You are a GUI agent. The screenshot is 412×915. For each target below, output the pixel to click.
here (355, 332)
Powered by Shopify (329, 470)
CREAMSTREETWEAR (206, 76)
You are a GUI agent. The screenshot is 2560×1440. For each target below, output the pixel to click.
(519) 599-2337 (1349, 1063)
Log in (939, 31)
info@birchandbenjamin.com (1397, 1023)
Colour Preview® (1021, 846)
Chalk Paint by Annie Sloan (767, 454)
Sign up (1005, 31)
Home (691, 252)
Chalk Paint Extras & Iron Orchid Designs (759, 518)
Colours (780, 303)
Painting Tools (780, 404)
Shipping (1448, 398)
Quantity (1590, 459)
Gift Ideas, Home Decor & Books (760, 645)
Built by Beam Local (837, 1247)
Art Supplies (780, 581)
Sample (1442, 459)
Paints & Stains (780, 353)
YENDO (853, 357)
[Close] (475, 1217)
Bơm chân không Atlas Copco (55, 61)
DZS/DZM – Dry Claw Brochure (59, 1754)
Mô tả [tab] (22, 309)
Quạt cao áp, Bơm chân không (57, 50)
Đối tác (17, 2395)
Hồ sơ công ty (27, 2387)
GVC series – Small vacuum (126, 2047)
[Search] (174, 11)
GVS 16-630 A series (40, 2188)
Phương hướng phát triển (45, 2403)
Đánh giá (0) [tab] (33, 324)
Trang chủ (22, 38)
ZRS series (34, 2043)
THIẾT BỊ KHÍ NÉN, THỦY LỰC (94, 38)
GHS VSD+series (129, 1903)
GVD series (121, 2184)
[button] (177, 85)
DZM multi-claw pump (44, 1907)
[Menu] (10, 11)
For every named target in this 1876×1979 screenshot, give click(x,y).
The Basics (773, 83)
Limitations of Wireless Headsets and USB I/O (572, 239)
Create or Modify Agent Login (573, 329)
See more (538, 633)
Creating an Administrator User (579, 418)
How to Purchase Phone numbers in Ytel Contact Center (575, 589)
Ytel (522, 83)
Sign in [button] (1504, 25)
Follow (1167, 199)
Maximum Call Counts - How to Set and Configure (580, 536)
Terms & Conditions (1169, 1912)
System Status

# WHAT YOU HAVE TO DO
Look through the material above and print exactly the lines from the one containing "GVD series (121, 2184)" to the one containing "Maximum Call Counts", both included, and nothing more.

# OUTPUT OF THE TASK
GVD series (121, 2184)
[button] (177, 85)
DZM multi-claw pump (44, 1907)
[Menu] (10, 11)
For every named target in this 1876×1979 screenshot, give click(x,y).
The Basics (773, 83)
Limitations of Wireless Headsets and USB I/O (572, 239)
Create or Modify Agent Login (573, 329)
See more (538, 633)
Creating an Administrator User (579, 418)
How to Purchase Phone numbers in Ytel Contact Center (575, 589)
Ytel (522, 83)
Sign in [button] (1504, 25)
Follow (1167, 199)
Maximum Call Counts - How to Set and Configure (580, 536)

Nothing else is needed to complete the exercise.